Snapshot:
Our team is part of Google DeepMind and is focused on improving Gemini models for agentic capabilities such as Deep Research. We work on planning, reasoning, tool use and writing quality. Our team is composed of a mix of software engineers and research scientists who work closely to improve models and products. Our team launched Deep Research creating a new product category that found significant traction. The team works on constantly improving Deep Research and adding meaningful features to delight our users. The team has also contributed significantly in improving Gemini’s web browsing capabilities.
Artificial Intelligence could be one of humanity’s most useful inventions. At Google DeepMind, we’re a team of scientists, engineers, machine learning experts and more, working together to advance the state of the art in artificial intelligence. We use our technologies for widespread public benefit and scientific discovery, and collaborate with others on critical challenges, ensuring safety and ethics are the highest priority.
The role:
Join our Deep Research team and revolutionize how research is conducted. As an Applied ML Software Engineer, you will harness the power of Gemini models to build the most advanced and reliable research agent on the market.
You will be responsible for:
- Designing Intelligent Agents: Create and implement sophisticated agentic workflows that allow our models to intelligently use tools and data to solve complex problems.
- Pragmatic System Design: Make critical design trade-offs based on a deep understanding of model capabilities and limitations. You'll architect systems that are not just theoretically sound but are also cost-effective, reliable, and delightful for users at scale.
- Driving Model Improvement: Develop robust evaluation systems, autorating mechanisms, and synthetic data pipelines to ensure our models are constantly learning and improving.
- End-to-End Feature Ownership: Shepherd new agent capabilities from initial ideation and prompt engineering, through system design and implementation, to launch and post-launch analysis. You will be the expert on the "why" behind a feature, not just the "how."
- Pushing the Boundaries of LLMs: Experiment with novel post-training techniques to unlock new capabilities and efficiencies in our models.
- Elevating the Team: Mentor and guide fellow team members, contributing to a culture of technical excellence and innovation.
About you:
You are a talented and resourceful engineer capable of applying large language models at scale; conceiving of and executing experiments to improve them; and overcoming last mile issues to launch your model into production for millions of people to use. We seek out individuals who thrive in ambiguity and have a shipping mindset, willing to help out with whatever moves prototypes forward. We regularly need to invent novel solutions to problems, and often change course if our ideas don’t work out, so flexibility and adaptability to work on any project is a must.

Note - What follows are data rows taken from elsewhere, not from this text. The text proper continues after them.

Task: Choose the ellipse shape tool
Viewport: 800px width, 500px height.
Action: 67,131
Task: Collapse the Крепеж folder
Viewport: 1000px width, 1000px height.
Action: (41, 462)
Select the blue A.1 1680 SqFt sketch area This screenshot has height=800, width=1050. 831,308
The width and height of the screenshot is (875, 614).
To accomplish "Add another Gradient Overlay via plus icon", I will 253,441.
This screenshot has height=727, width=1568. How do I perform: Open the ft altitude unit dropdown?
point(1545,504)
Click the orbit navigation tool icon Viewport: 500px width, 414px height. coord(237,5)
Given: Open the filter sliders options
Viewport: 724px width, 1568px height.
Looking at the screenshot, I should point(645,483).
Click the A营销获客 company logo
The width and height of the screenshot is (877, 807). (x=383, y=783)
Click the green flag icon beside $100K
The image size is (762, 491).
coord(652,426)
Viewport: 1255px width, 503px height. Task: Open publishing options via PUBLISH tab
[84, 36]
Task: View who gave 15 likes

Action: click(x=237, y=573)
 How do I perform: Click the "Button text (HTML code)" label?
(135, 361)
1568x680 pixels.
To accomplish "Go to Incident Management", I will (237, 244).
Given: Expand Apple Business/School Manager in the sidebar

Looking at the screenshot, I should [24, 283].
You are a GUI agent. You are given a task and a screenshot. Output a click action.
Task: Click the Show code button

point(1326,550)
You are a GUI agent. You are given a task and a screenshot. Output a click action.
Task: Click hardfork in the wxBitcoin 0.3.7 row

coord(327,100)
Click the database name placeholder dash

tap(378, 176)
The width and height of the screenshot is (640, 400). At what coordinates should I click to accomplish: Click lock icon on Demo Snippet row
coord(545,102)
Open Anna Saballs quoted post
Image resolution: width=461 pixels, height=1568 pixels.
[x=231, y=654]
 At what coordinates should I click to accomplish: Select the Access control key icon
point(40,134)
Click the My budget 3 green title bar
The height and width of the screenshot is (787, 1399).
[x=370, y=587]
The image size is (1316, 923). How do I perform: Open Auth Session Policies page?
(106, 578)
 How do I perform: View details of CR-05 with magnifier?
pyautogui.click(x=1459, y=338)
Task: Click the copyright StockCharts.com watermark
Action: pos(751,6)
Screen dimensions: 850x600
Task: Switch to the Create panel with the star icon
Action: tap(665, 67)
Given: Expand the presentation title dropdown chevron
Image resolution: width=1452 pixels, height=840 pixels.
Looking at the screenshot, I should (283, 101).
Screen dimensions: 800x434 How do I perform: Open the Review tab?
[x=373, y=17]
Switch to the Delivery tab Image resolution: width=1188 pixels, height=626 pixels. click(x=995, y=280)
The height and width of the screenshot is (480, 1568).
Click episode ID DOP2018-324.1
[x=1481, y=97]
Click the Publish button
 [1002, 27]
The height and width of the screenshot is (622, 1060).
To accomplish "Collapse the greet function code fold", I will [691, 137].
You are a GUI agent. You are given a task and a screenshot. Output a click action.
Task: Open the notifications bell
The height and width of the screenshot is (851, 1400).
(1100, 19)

In order to set you up for success as a Machine Learning Software Engineer at Google DeepMind, we look for the following skills and experience:
- BS, MS or PhD degree in computer science, mathematics, applied stats, machine learning or similar experience working in industry
- Experience working on software engineering projects from proof-of-concept through to implementation.
- Experience productionizing state-of-the-art large language and multimodal models, prompt optimization.
- Knowledge of LLMs, machine learning and statistics
- Experience in applying experimental ideas to applied problems
- Required programming languages: Python; C++
- Great communication skills and interpersonal skills
- Experience post training large models (e.g. SFT, RL)
The US base salary range for this full-time position is between $166,000-244,000 + bonus + equity + benefits. Your recruiter can share more about the specific salary range for your targeted location during the hiring process.
Note: In the event your application is successful and an offer of employment is made to you, any offer of employment will be conditional on the results of a background check, performed by a third party acting on our behalf. For more information on how we handle your data, please see our Applicant and Candidate Privacy Policy.
At Google DeepMind, we value diversity of experience, knowledge, backgrounds and perspectives and harness these qualities to create extraordinary impact. We are committed to equal employment opportunities regardless of sex, race, religion or belief, ethnic or national origin, disability, age, citizenship, marital, domestic or civil partnership status, sexual orientation, gender identity, pregnancy, or related condition (including breastfeeding) or any other basis as protected by applicable law. If you have a disability or additional need that requires accommodation, please do not hesitate to let us know.